Seine Nationalmannschaftskarriere begann fulminant, am 24. Januar 2008 im Wembley-Stadion, zwar mit einer 1:2-Niederlage gegen England, aber mit einem aufsehenerregenden Tor zum zwischenzeitlichen 1:1. In den folgenden 37 Einsätzen für die Schweiz kamen jedoch gerade einmal mickrige drei Treffer dazu. Sein zweites Länderspiel war im März 2008 eine diskussionslose 0:4-Niederlage im ausverkauften St.-Jakob-Park gegen Deutschland (Tore: Gomez 2, Klose, Podolski).

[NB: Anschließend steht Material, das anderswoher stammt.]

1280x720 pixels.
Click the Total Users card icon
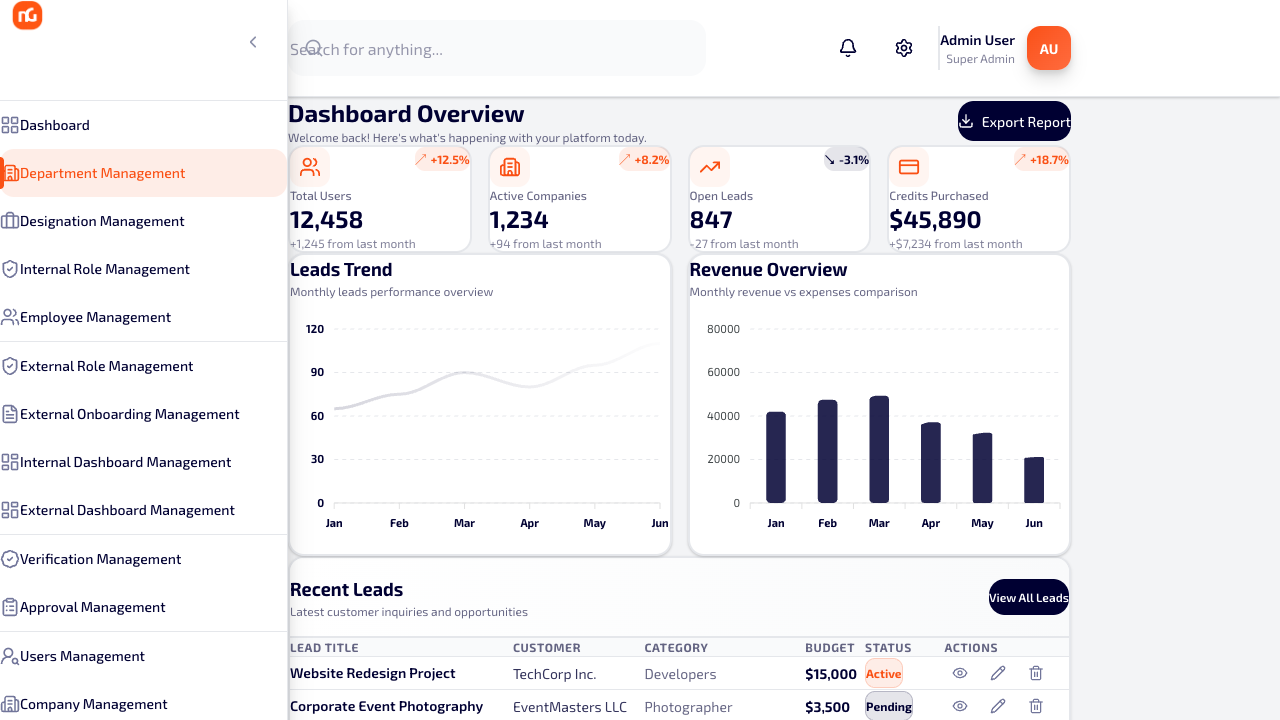pos(310,167)
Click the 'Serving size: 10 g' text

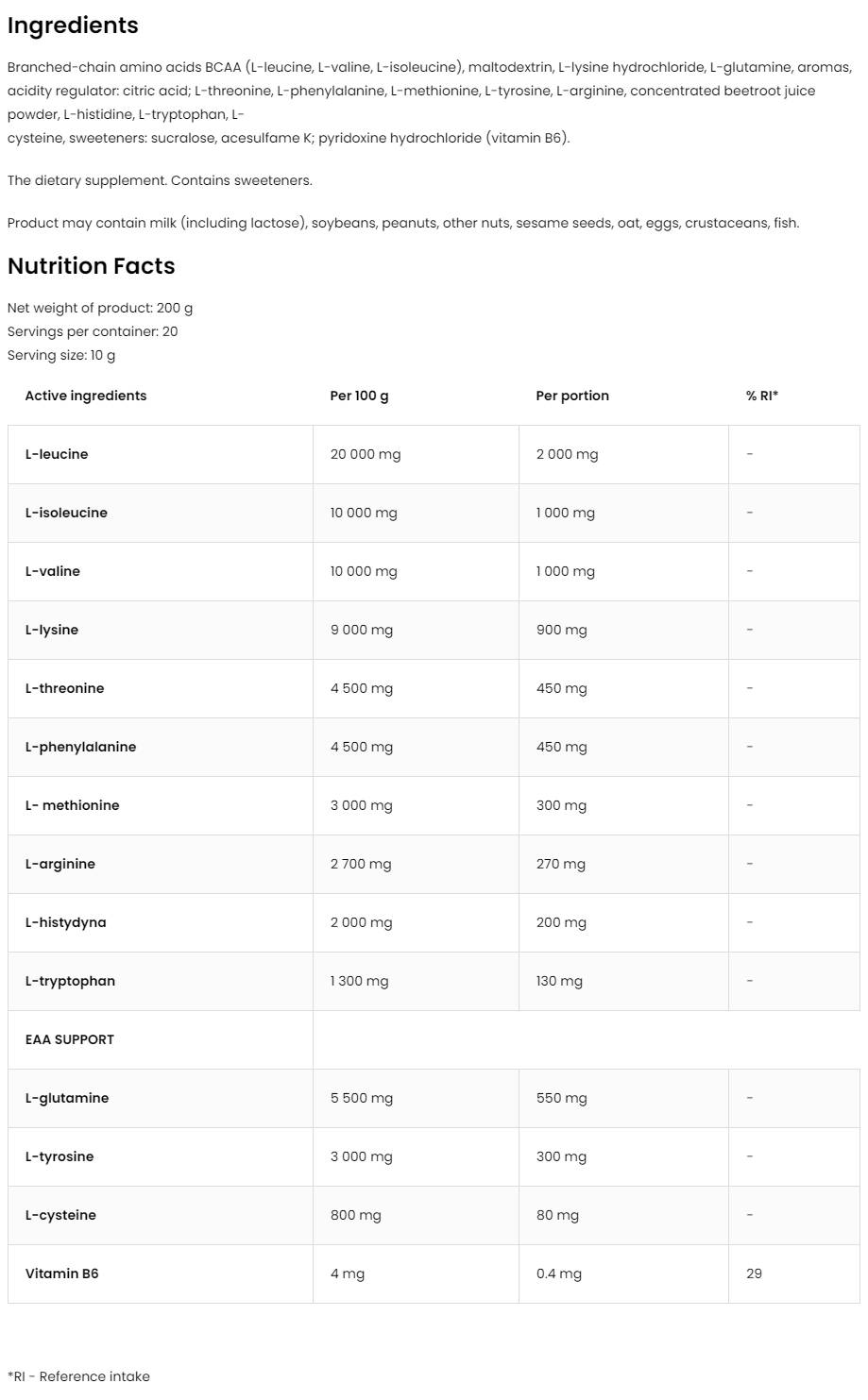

Nun, vier Jahre später, sagt Derdiyok: «Nach drei Toren gegen Deutschland kann man nur glücklich sein.»

«Die Mannschaft beginnt zu funktioneren»

Er ist derzeit der einzige Schweizer Stürmer, der das Format und Potential zu besitzen scheint, in die grossen Fussstapfen eines Alex Frei zu treten. «Es hat Zeit gebraucht, ich habe einige Spiele gemacht unter Hitzfeld und bin froh, dass ich das Vertrauen zurückzahlen kann», sagt Derdiyok, der in Basel geboren wurde und aufgewachsen ist. «Wir sind noch nicht da, wo wir sein wollen, aber die Mannschaft fängt an zu funktioneren, und ich war eiskalt. So  muss es sein in Zukunft.»

Am Mittwoch steht noch die Partie in Luzern gegen Rumänien an, und Derdiyok verspricht: «Das letzte Spiel vor den Ferein nehmen wir noch ernst.» Mitte August ist dann noch ein weiterer Test gegen Kroatien angesetzt, aber wirklich ernst wird es dann Anfang September mit dem WM-Qualifiaktionsauftakt in Slowenien (Freitag, 7. September) und in Luzern gegen Albanien (Dienstag, 11. September). Es wird dann einen wie Derdiyok brauchen.